しいなまひる n のような かわいいい いもうと いrrrる」




 おおおおおおおおおい! 昨日の寝ボケた状態の俺、シレッと何を追加してんだ!?


 しかも自分の妄想を最低限の言葉で最大限盛ってきやがって!!


 それだけはやっちゃいけないって寝る前に決めただろうが! 俺の自制心、紙ッ!!




「名前……私の、名前……」




 その声に俺はハッとして、目の前の美少女を見つめた。


 美少女はほとんど泣きそうな顔になっており、実際にその愛らしい目の縁に涙が溜まっていた。


 俺は大慌てで美少女に叫んだ。




「あ――ごめんごめん! ねっ、寝ぼけてた! 妹、そうだよな! 君は俺と血の繋がった実の妹、だよな!?」




 俺が問うと、美少女は泣きそうな表情のまま頷いた。


 慌てて確認した俺は、慌ててスマホを取り上げて美少女に背を向け、零宮零二のキャラクター設定の編集を始めた。




「えぇーっと、妹だから名字は零宮でいいんだよな……!? 問題は名前だ、この子の名前! もっ、もう、ソックリなんだからいっそ零宮真昼にするか!? ――い、いやダメだ! それだと単なる二次創作になっちゃう――!!」




 ガリガリガリガリと爪を立てて頭皮を掻き毟りながら、俺はものすごい勢いで突如出来た妹の名前を考えた。

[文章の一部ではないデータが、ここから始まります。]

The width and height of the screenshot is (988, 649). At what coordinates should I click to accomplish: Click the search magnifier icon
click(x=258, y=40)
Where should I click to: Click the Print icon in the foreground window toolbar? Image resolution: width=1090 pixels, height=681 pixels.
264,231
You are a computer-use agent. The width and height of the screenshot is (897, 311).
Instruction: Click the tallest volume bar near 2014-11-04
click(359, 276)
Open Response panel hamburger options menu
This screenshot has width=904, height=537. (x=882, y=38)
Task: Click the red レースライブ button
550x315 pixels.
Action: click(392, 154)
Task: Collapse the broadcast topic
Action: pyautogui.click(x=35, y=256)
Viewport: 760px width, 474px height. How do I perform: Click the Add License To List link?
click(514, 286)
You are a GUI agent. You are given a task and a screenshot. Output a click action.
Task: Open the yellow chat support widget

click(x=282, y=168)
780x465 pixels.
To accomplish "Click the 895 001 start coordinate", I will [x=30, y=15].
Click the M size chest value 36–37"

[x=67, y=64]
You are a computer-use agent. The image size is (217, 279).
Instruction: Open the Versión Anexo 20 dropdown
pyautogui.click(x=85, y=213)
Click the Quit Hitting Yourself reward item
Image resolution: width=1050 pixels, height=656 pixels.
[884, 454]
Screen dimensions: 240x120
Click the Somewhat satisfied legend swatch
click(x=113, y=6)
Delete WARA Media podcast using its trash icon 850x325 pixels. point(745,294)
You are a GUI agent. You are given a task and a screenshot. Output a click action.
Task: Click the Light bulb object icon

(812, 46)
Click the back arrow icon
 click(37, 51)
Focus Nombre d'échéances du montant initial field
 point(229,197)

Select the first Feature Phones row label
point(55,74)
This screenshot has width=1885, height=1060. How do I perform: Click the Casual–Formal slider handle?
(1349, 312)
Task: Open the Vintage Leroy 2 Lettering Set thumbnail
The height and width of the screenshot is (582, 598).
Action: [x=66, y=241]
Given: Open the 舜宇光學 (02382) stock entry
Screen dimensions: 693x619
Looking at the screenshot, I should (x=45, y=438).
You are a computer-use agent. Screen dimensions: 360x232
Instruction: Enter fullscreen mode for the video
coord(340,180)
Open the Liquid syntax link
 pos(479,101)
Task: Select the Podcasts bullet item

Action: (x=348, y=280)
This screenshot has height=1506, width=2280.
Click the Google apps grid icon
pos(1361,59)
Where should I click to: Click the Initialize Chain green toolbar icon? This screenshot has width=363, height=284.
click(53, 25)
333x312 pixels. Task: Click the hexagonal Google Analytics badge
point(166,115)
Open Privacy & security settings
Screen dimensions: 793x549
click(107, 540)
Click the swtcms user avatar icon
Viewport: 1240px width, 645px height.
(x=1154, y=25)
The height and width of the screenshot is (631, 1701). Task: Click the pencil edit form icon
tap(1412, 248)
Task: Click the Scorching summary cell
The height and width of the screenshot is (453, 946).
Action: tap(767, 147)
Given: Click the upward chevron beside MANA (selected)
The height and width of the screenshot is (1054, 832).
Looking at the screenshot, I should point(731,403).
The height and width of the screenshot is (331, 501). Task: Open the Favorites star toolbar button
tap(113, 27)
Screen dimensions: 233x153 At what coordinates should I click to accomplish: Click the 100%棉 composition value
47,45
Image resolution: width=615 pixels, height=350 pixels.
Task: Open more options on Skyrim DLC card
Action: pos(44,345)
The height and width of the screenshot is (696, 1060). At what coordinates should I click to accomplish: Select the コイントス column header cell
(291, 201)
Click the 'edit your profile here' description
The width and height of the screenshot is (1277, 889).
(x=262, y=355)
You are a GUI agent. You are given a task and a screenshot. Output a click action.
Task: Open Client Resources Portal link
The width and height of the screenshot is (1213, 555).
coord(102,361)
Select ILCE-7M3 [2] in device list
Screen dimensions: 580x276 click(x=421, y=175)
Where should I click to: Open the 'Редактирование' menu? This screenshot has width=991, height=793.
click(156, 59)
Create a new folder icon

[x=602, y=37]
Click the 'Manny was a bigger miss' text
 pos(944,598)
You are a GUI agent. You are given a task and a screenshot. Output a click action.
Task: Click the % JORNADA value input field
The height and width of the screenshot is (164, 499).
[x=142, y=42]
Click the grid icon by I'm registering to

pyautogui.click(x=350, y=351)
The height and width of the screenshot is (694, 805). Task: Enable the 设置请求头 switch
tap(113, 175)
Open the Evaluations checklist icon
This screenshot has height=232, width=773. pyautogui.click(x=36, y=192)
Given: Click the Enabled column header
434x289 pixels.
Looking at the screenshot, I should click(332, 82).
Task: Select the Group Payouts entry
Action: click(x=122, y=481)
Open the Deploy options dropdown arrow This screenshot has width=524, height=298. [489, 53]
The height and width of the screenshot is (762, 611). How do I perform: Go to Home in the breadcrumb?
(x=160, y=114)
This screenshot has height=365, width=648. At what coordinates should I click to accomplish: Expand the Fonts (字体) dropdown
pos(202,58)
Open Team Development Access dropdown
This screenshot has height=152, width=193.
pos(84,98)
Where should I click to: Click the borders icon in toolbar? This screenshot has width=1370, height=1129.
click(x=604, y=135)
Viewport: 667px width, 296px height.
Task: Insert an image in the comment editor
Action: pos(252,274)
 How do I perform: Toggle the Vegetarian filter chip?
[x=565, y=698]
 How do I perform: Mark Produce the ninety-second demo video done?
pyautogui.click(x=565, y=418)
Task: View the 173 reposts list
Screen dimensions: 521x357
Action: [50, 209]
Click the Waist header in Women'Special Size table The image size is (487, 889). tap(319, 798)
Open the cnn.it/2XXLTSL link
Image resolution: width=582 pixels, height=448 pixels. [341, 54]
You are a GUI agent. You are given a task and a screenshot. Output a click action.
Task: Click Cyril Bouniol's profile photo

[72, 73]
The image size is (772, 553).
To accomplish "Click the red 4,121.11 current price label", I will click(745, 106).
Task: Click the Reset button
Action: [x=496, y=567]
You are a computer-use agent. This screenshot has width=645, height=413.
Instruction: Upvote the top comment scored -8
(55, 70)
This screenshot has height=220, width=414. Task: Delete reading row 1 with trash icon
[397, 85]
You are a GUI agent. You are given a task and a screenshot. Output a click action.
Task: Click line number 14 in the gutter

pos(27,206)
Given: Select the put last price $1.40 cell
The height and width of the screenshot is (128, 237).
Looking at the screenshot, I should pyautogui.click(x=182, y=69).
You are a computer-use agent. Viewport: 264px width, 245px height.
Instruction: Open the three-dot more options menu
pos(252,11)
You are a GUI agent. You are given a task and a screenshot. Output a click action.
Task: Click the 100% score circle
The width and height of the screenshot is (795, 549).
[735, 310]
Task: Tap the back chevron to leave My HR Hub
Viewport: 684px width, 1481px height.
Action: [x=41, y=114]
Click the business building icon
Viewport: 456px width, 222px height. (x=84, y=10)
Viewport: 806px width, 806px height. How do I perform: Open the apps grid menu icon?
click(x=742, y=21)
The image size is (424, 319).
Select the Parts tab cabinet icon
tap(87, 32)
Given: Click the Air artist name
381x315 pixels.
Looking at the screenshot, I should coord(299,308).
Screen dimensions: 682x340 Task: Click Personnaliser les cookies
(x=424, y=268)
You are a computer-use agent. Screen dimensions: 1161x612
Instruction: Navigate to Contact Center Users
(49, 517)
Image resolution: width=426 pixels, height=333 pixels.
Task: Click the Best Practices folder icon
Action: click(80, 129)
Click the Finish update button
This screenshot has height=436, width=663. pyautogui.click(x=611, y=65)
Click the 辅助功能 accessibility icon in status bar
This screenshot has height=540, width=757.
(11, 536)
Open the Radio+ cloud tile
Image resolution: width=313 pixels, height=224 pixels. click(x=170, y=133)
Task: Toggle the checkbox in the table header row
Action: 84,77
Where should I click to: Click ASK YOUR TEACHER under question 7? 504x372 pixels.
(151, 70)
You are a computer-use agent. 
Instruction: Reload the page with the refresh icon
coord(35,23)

「な、なら有希とか……!? 零宮有希! い、いやダメだ! それだとなんかあの人みたいな二面性出てきそうだし! グッモーニンマイブラザーとか言って伸し掛かって来る子になっちゃいそうだし! 小町、佳樹、小鳩、桐乃、美雪、流石ですお兄様……! あああ、もっとダメだ! な、ならなんて名前を――!?」




 ヤバい、早いとここの天使様に名前をつけないと――! 


 焦る俺は、はっ、と、ある名前を思いついた。




 そうだ、この子は容姿だけならまさしく、いまいま天から足を滑らせて地上に落ちてきた天使のような、凄まじく愛らしい外見をしている。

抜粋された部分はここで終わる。